I also wonder what exact questions you have. I am guessing that you are wondering several things:
- Does your questionnaire (& associated scoring scheme) seem reasonable?
- Can you treat the score derived from the questionnaire as interval/ratio data?
- Is Spearman's correlation an appropriate test / measure of effect size?
If these are not your real questions, leave me a comment, or edit the question, and I can try to update this answer so that it would be more helpful. I will answer each possible question in turn.

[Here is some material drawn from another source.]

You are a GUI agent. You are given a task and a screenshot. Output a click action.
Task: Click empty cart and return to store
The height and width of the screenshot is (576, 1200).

Unfortunately, I have no substantive knowledge of your subject area, and not too much about psychometrics, either. One thing to think about when making a questionnaire is whether all questions are actually getting at the same underlying issue. I'm guessing your goal is to tap different aspects of whether therapists are aware of, and employ, correct procedures for working with bilingual clients. To the extent that all items (i.e., questions) are measuring that, combining them is quite reasonable. This can be checked with Factor Analysis, although I don't know if that's within your skill set. Another possibility is to make several different 2-way cross-tabulation tables, and see if most of the counts lie on or near the diagonal. This would mean that therapists who give a higher rating in response to one question also give a higher response to another. Spearman's correlations could serve this purpose as well; again, you are looking for strong, positive correlations. Finding that they all correlate with each other suggests treating them as 1 construct (i.e., combining them) is a reasonable thing to do. Others on CV have more expertise with psychometrics, perhaps they will weigh in with better advice.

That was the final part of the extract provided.